EXERCISE MATERIAL section start

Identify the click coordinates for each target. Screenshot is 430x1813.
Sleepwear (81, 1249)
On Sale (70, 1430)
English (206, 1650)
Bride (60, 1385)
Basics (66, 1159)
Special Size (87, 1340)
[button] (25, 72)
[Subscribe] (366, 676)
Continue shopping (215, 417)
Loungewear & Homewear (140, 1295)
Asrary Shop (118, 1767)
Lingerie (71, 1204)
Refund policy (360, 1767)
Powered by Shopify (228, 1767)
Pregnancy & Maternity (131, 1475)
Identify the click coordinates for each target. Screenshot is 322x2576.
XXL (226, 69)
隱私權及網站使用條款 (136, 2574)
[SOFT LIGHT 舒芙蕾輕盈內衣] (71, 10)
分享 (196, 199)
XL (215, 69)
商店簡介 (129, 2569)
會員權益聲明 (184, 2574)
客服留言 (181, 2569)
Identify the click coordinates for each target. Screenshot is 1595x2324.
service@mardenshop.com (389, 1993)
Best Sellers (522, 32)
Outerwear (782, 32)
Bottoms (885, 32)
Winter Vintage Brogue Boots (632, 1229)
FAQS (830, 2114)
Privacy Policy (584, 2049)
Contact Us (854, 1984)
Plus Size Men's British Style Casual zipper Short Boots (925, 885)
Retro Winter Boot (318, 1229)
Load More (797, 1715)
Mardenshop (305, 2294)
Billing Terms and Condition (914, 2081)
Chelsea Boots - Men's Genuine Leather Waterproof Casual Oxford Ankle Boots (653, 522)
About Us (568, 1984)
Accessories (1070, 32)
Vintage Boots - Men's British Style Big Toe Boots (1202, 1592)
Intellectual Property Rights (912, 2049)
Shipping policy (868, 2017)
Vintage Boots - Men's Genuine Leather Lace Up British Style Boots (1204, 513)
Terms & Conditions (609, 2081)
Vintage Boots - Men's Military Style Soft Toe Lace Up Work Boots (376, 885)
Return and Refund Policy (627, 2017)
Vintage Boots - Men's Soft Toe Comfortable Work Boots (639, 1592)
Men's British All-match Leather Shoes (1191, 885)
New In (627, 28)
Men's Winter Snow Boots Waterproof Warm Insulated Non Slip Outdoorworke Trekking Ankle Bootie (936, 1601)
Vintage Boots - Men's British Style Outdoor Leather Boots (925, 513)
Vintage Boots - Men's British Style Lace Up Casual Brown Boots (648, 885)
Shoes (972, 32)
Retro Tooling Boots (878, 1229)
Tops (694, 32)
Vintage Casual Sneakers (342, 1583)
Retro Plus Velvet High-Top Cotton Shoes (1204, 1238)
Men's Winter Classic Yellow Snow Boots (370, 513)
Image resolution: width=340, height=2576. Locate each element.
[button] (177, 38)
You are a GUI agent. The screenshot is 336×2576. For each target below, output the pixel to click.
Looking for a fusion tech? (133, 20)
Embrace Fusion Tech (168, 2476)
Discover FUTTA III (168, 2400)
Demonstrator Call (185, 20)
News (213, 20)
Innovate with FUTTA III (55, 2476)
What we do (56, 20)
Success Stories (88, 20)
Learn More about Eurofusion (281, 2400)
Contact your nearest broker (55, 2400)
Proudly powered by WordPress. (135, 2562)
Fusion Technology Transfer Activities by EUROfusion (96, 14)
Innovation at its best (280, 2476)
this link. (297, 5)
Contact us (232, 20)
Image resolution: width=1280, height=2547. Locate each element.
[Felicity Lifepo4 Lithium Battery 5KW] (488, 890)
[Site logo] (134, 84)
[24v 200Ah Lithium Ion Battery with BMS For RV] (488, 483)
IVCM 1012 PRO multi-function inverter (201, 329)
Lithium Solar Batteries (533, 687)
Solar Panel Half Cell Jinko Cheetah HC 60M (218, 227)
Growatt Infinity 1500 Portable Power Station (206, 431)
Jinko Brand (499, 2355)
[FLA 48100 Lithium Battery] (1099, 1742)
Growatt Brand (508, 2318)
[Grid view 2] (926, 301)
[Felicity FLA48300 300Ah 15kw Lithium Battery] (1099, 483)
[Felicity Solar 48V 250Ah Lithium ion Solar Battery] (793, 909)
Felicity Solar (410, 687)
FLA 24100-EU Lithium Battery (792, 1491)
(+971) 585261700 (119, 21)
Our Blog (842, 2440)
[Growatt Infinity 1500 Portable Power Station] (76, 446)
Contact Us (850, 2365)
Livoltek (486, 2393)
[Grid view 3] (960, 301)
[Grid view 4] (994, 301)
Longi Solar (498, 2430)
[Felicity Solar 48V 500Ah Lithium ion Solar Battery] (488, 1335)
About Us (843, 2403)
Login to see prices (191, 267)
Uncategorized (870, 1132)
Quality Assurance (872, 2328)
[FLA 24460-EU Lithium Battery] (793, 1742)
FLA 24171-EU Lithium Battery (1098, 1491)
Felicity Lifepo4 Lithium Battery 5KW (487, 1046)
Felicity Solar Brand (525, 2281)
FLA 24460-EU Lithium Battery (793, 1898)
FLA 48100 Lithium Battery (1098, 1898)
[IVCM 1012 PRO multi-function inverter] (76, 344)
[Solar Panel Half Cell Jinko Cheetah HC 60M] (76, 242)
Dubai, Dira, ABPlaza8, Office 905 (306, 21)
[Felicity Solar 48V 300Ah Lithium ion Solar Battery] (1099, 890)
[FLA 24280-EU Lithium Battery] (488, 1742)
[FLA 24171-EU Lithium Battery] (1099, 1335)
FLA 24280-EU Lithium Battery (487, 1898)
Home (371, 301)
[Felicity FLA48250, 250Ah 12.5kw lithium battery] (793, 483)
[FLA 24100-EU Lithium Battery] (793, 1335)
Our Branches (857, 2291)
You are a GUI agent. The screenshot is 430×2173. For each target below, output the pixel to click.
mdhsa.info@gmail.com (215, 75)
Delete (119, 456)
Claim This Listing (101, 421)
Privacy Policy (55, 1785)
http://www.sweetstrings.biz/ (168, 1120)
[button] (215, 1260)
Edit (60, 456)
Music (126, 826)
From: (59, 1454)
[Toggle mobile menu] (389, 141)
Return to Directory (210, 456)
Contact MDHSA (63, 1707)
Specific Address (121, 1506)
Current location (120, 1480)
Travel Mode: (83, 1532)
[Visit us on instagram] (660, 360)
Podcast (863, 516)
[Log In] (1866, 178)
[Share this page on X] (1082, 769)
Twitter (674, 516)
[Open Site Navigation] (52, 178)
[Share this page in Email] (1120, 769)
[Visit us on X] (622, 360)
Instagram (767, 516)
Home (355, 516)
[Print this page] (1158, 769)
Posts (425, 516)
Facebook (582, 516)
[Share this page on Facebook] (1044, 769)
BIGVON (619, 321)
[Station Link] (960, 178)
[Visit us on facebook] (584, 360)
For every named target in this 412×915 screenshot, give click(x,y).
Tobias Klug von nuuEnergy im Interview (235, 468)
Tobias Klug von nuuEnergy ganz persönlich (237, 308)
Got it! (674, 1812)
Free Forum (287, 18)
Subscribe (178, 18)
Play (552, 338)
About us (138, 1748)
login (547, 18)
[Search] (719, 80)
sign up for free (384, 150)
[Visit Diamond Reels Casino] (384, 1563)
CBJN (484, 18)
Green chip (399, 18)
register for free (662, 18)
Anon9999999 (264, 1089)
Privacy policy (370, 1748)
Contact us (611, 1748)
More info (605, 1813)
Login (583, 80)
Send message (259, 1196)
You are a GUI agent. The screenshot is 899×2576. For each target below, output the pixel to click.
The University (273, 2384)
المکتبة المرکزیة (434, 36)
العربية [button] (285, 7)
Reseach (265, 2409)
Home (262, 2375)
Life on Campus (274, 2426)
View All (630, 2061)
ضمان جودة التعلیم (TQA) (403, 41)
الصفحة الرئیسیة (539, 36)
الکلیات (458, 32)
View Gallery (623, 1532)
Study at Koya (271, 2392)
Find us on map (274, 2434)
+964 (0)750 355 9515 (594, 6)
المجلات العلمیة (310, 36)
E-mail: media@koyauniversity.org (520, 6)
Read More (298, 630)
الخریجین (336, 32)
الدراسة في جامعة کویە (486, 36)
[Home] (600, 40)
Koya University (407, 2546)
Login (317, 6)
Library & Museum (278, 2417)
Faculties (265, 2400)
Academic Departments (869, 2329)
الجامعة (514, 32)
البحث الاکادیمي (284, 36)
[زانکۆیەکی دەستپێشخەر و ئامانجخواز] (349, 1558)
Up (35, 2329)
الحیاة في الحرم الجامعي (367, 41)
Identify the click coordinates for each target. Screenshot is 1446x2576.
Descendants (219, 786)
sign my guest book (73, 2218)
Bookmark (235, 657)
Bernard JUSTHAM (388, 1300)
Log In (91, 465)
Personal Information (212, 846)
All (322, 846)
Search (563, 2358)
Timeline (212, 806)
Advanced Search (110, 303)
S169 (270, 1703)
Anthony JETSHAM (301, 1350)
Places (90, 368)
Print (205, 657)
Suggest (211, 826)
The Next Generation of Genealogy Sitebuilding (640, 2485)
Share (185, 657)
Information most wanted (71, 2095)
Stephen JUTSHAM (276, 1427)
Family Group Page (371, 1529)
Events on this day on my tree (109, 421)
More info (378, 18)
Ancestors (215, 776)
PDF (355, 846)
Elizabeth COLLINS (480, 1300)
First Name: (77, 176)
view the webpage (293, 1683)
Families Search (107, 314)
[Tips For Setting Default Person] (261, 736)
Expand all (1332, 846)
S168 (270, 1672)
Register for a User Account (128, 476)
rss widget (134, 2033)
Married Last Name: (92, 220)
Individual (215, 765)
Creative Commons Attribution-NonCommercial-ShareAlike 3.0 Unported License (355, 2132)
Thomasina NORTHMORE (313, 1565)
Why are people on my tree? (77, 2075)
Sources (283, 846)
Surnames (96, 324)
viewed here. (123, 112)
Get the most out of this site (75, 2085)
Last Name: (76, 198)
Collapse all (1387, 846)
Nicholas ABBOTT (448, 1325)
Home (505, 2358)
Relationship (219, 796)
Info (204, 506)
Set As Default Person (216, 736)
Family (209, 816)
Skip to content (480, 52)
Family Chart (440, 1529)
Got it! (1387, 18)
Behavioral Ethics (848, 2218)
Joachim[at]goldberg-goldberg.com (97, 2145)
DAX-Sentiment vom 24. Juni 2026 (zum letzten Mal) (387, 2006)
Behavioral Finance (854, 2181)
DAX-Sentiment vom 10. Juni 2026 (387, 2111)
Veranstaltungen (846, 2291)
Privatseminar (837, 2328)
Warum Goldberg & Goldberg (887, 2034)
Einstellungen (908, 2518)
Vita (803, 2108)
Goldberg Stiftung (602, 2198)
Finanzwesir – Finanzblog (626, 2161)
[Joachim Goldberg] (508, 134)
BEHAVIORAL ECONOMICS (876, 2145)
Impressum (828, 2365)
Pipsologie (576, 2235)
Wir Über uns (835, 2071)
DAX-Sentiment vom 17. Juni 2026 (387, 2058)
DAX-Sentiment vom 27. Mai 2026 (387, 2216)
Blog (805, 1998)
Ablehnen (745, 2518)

EXERCISE MATERIAL section end

▶ _AIM OF THE EXERCISE_
The answer should be an exact copy of the lines from the first line of the data through the line with "Retro Plus Velvet" and should contain nothing else.

▶ _ANSWER SPACE_
Identify the click coordinates for each target. Screenshot is 430x1813.
Sleepwear (81, 1249)
On Sale (70, 1430)
English (206, 1650)
Bride (60, 1385)
Basics (66, 1159)
Special Size (87, 1340)
[button] (25, 72)
[Subscribe] (366, 676)
Continue shopping (215, 417)
Loungewear & Homewear (140, 1295)
Asrary Shop (118, 1767)
Lingerie (71, 1204)
Refund policy (360, 1767)
Powered by Shopify (228, 1767)
Pregnancy & Maternity (131, 1475)
Identify the click coordinates for each target. Screenshot is 322x2576.
XXL (226, 69)
隱私權及網站使用條款 (136, 2574)
[SOFT LIGHT 舒芙蕾輕盈內衣] (71, 10)
分享 (196, 199)
XL (215, 69)
商店簡介 (129, 2569)
會員權益聲明 (184, 2574)
客服留言 (181, 2569)
Identify the click coordinates for each target. Screenshot is 1595x2324.
service@mardenshop.com (389, 1993)
Best Sellers (522, 32)
Outerwear (782, 32)
Bottoms (885, 32)
Winter Vintage Brogue Boots (632, 1229)
FAQS (830, 2114)
Privacy Policy (584, 2049)
Contact Us (854, 1984)
Plus Size Men's British Style Casual zipper Short Boots (925, 885)
Retro Winter Boot (318, 1229)
Load More (797, 1715)
Mardenshop (305, 2294)
Billing Terms and Condition (914, 2081)
Chelsea Boots - Men's Genuine Leather Waterproof Casual Oxford Ankle Boots (653, 522)
About Us (568, 1984)
Accessories (1070, 32)
Vintage Boots - Men's British Style Big Toe Boots (1202, 1592)
Intellectual Property Rights (912, 2049)
Shipping policy (868, 2017)
Vintage Boots - Men's Genuine Leather Lace Up British Style Boots (1204, 513)
Terms & Conditions (609, 2081)
Vintage Boots - Men's Military Style Soft Toe Lace Up Work Boots (376, 885)
Return and Refund Policy (627, 2017)
Vintage Boots - Men's Soft Toe Comfortable Work Boots (639, 1592)
Men's British All-match Leather Shoes (1191, 885)
New In (627, 28)
Men's Winter Snow Boots Waterproof Warm Insulated Non Slip Outdoorworke Trekking Ankle Bootie (936, 1601)
Vintage Boots - Men's British Style Outdoor Leather Boots (925, 513)
Vintage Boots - Men's British Style Lace Up Casual Brown Boots (648, 885)
Shoes (972, 32)
Retro Tooling Boots (878, 1229)
Tops (694, 32)
Vintage Casual Sneakers (342, 1583)
Retro Plus Velvet High-Top Cotton Shoes (1204, 1238)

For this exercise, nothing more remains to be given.